In other words, the burden of proof has shifted from employees to employers, said Jean A. Musiker of Boston’s Sugarman, Rogers, Barshak & Cohen.
The argument is no longer whether an employee’s condition qualifies as a disability, but whether the employer worked with the employee to provide reasonable accommodations in the workplace.
“Employers need to document all the steps that they take, all the interactions they had with an employee around the issue, to make sure that there is a clear record of what they’ve done,” Musiker said. “An employer’s obligation is to not discriminate on the basis of disability and to engage in a dialogue to figure out if there’s a way for the employee to continue to perform the basics of the job.”
Multiple attempts at accommodations may protect employers, Hannum added.
For example, if an employee gets injured, an employer might first offer a leave of absence, and then bring the employee back to work part time on a light duty schedule followed by a full-time schedule while still on light duty.
The employer might also consider changing the employee’s job description, Hannum said.
“When litigating disability discrimination cases,” he said, “I like to be able to say that the employer did more than one thing to accommodate the employee.”
New restrictions
Employers used to be allowed to consider “mitigating measures,” such as hearing aids or medication, when they were determining whether an employee was disabled.
Not anymore.
The final regulations ban such considerations, with the exception of eyeglasses and contact lenses, and require that employers consider employees in their “natural state” when assessing the extent of a disability, Belfort said.
Despite the broader application of the ADA, the regulations maintain the act’s definition of the term “disability” as “a physical or mental impairment that substantially limits one or more major life activities.”
But the regulations say that a disability does not need to “prevent or severely restrict a major life activity to be defined as substantially limiting,” which lowers the standard previously applied by the courts, Belfort said.
While the regulations emphasize that employers are required to asses each employee or applicant individually, the overriding message is clear, according to Hannum.
For disabilities listed in the regulations, “employers are going to have a steep hill to climb if they want to argue that someone with one of the conditions on the list is not disabled,” he said.
‘Tougher battle’
Disability discrimination claims have spiked since the ADAAA was enacted.
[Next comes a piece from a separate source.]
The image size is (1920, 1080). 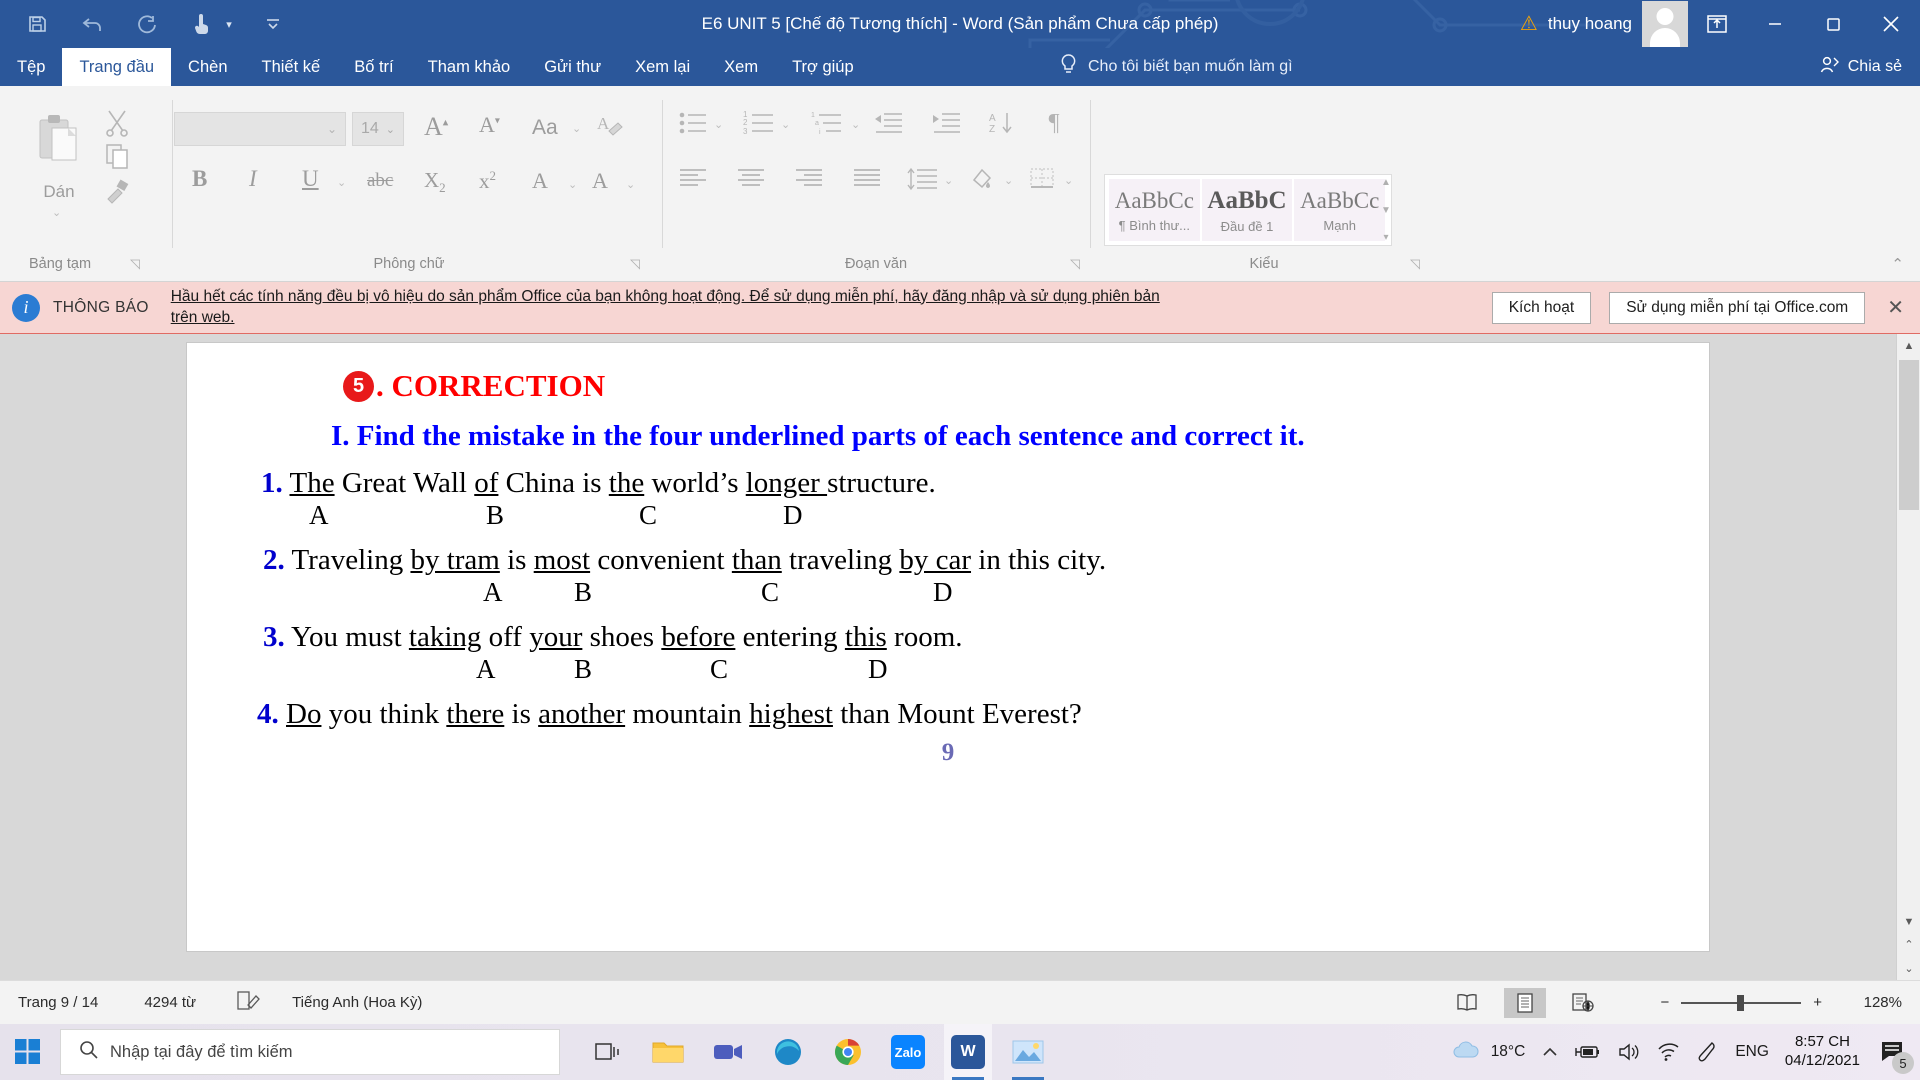 What do you see at coordinates (600, 181) in the screenshot?
I see `font-color-icon: A` at bounding box center [600, 181].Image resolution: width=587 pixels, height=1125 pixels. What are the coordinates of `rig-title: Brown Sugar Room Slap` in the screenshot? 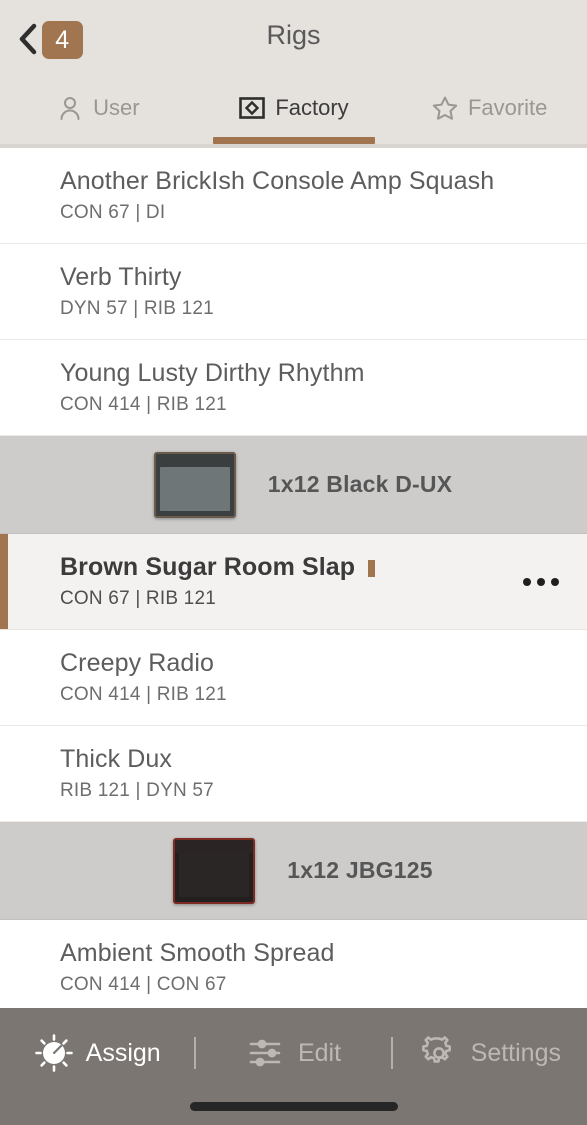 It's located at (324, 568).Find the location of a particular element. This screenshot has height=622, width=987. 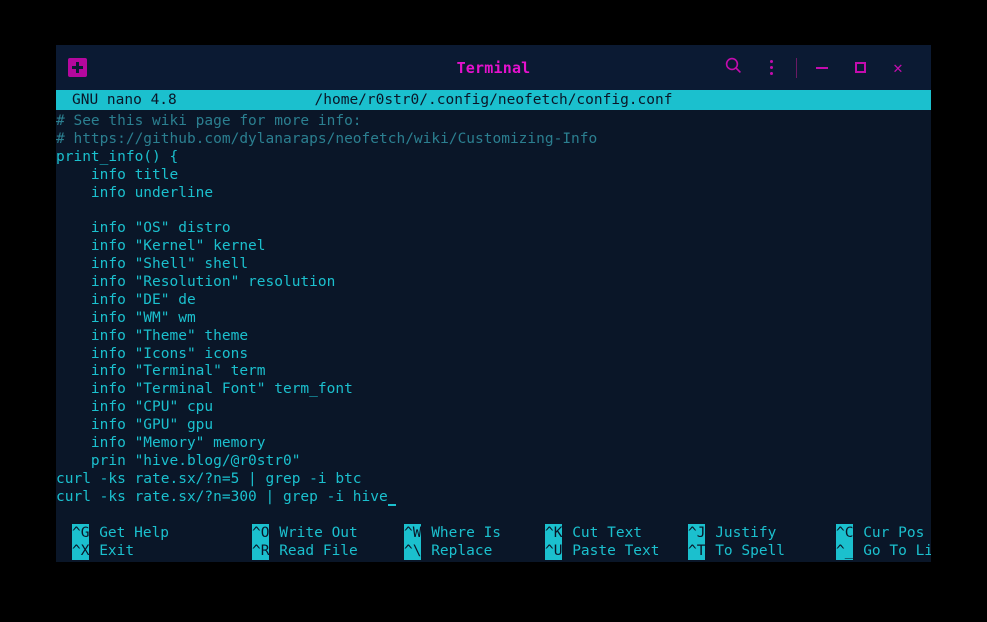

In fiscal year 2008, the year before the amendment became law, the EEOC logged 19,453 complaints under the ADA. The next year saw 21,451 complaints. And in FY 2010 there were 25,165 filings, or a 29 percent increase over 2008.
“The fear is that now anybody will be able to say I have a disability because of any minor impairment and will look for some sort of workplace adjustment that will cause practical problems for employers,” Forman said. “But I don’t think that has actually happened so far.”
Forman appears to be right. Of all the ADA complaints filed last fiscal year, the EEOC was unable to find reasonable cause for disability discrimination in more than 60 percent of the cases, which is on par with previous years.
Employers might be getting hit with more disability discrimination claims, but Forman said he is finding that the situation is “manageable.” He has advised his employer clients to update their policies and the job descriptions for their employees. They also need to educate their managers about the new law, he said.
“You really have to show that either the employee was not qualified or that the employer engaged in good faith accommodation,” he said. “It’s a tougher battle than it was before.”
Reporter Phillip Bantz contributed to this story.